Problema proposto 1
Imprima sem nenhuma alteração as linhas dos registros, começando na linha que contém "Image resolution: width=1214" e terminando no final dos registros, incluindo as duas extremidades.

Trecho selecionado
:::::

São claras e bem acentuadas as opiniões do sr. Mendes Leal. São urgentes as obras publicas no ultramar; a communicação entre Loanda e o interior de Angola, uma obra de summa utilidade. No imposto especial para obras publicas está o recurso para levar a effeito as obras publicas. Mas, note-se bem, ha dezeseis annos, que o ministro da marinha annunciava no seu relatorio que estacam a ponto de concluir-se as obras na alfandega de Loanda.
Vieram essas obras, comtudo, a concluir-se só bastante tempo depois.
Os estudos do caminho de ferre não tinham levado a resultado algum; e o saneamento de Benguella, dizem os engenheiros agora, é impossivel realisal-o ainda porque não ha estudos, nem planta, nem nivelamento, nem nada.
Em Mossamedes planeou-se e poz-se era construcção um palacio para o governador, é a commissão de obras publicas entendeu, que, no adiantado das obras, seria um desperdicio deixar de o concluir. De modo que o palacio do governador de Mossamedes virá a ser um dos mais importantes se não o mais importante edificio publico da provincia!
Estes eram os resultados do anterior systema de obras publicas adoptado nas provincias ultramarinas; porque o que se passava em Angola estava-se passando em toda a parte.
Para evitar as delongas os desperdicios e a má execução de obras que resultavam de um mal organisado serviço, que o sr. ministro da marinha quer agora resuscitar, foi que eu entendi que era indispensavel seguir outro systema. Os resultados têem justificado as minhas previsões.
Uma idéa que a todos assusta é a de fazer caminhos de ferro no ultramar. Para este ponto chamo a attenção da camara.
Era a opinião do sr. Mendes Leal, em 1864, que se construisse em Angola um caminho de ferro de Loanda a Calumbo, e as rasões que então levaram o illustre ministro a pensar assim são hoje mais poderosas.

:::::

Problema proposto 2
Apresente fielmente a parte do texto sobre obras públicas no ultramar começando em "São claras e" e terminando em "bastante tempo depois.".

Registros fornecidos
:::::

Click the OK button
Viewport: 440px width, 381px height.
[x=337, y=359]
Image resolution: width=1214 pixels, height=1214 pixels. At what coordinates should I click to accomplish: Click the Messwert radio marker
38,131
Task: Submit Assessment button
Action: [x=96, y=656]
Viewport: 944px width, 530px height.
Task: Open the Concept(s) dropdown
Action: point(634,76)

:::::

Resultado 1
Image resolution: width=1214 pixels, height=1214 pixels. At what coordinates should I click to accomplish: Click the Messwert radio marker
38,131
Task: Submit Assessment button
Action: [x=96, y=656]
Viewport: 944px width, 530px height.
Task: Open the Concept(s) dropdown
Action: point(634,76)

Resultado 2
São claras e bem acentuadas as opiniões do sr. Mendes Leal. São urgentes as obras publicas no ultramar; a communicação entre Loanda e o interior de Angola, uma obra de summa utilidade. No imposto especial para obras publicas está o recurso para levar a effeito as obras publicas. Mas, note-se bem, ha dezeseis annos, que o ministro da marinha annunciava no seu relatorio que estacam a ponto de concluir-se as obras na alfandega de Loanda.
Vieram essas obras, comtudo, a concluir-se só bastante tempo depois.